(Records in a dataset)
%%
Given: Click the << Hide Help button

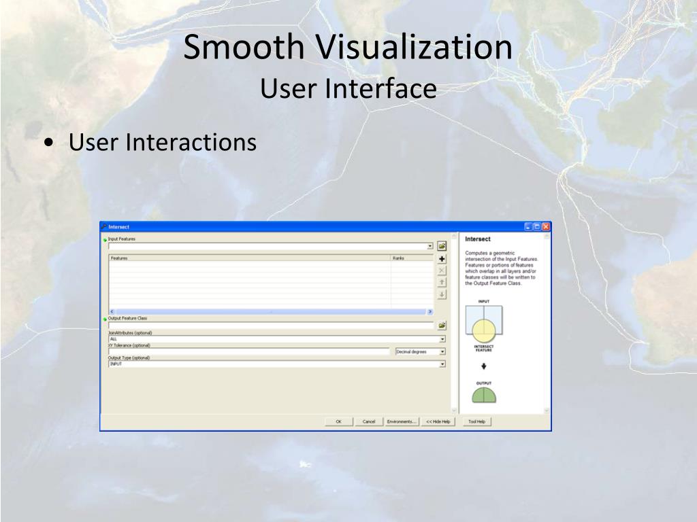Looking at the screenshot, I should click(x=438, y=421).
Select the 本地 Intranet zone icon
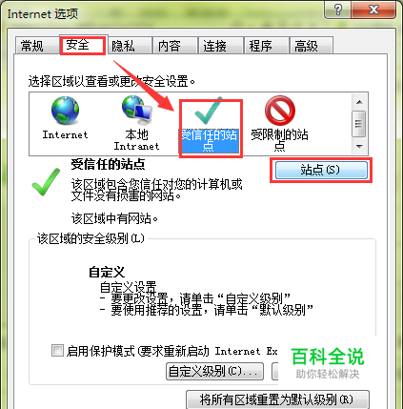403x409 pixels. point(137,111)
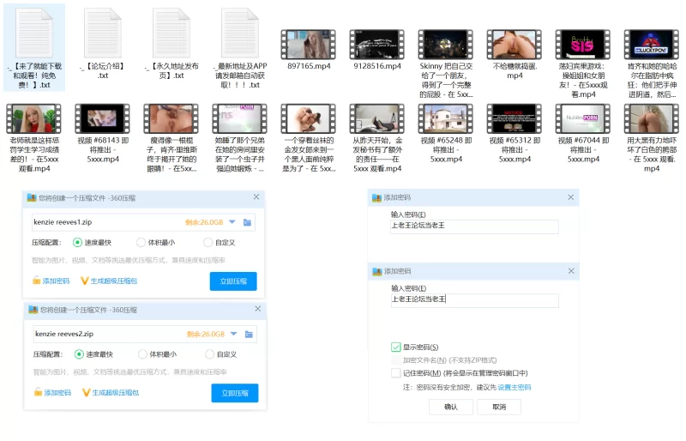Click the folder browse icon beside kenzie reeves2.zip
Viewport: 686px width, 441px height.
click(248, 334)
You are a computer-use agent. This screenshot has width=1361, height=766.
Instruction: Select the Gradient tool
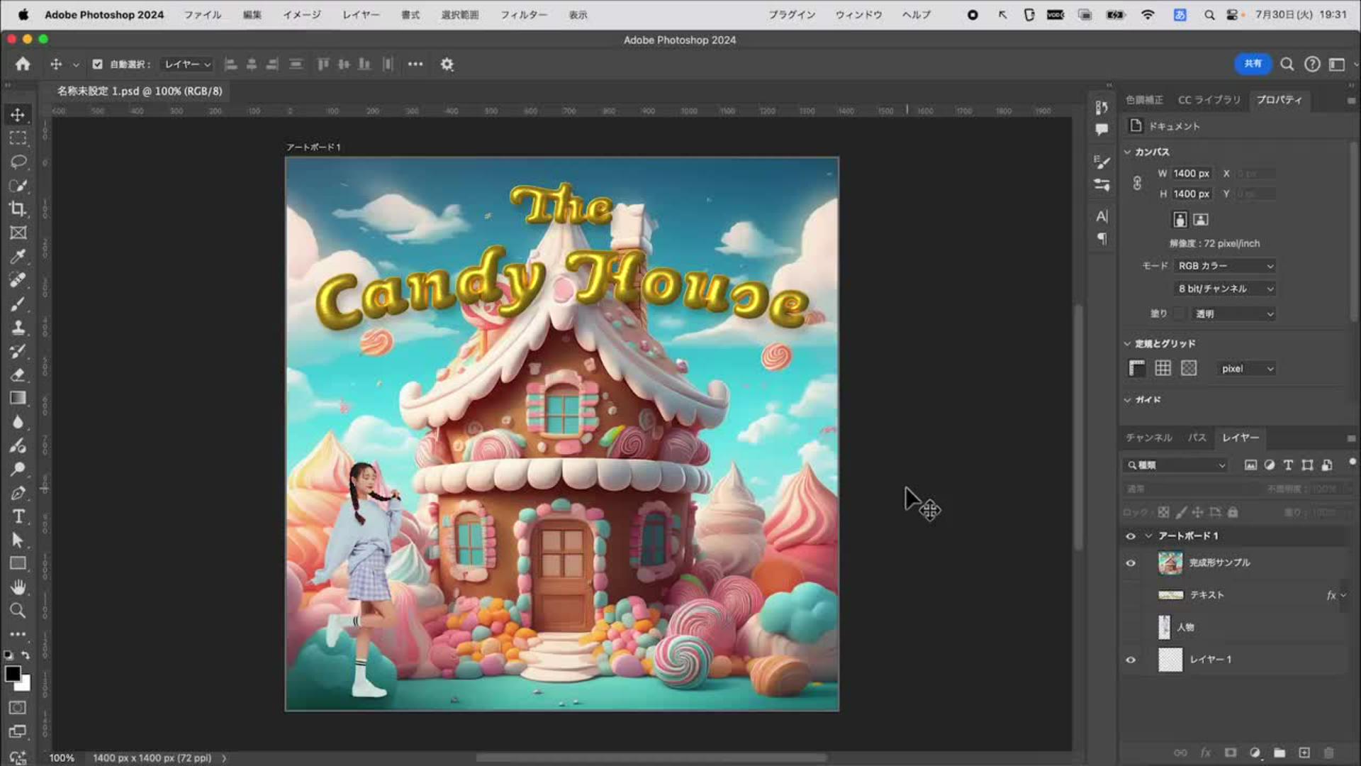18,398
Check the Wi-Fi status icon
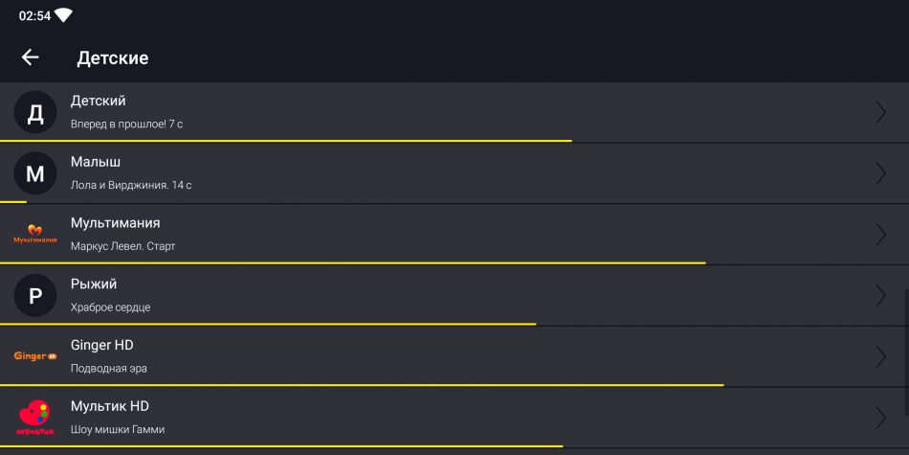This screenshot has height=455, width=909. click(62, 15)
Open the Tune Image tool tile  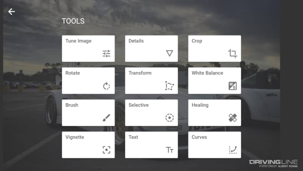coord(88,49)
%%
## Directions for this task:
Edit the listing from its beginning through the line containing "This screenshot has height=455, width=909.", inclusive, replacing "Gradient" with "Eraser" and keeping everything else the same. Leave the pictures out of your answer.

## Problem solution:
Given: Click the << Hide Help button

Looking at the screenshot, I should click(x=438, y=421).
Select the 本地 Intranet zone icon
403x409 pixels. point(137,111)
Click the folder browse icon beside kenzie reeves2.zip
Viewport: 686px width, 441px height.
click(248, 334)
You are a computer-use agent. This screenshot has width=1361, height=766.
Instruction: Select the Eraser tool
18,398
Check the Wi-Fi status icon
This screenshot has height=455, width=909. click(62, 15)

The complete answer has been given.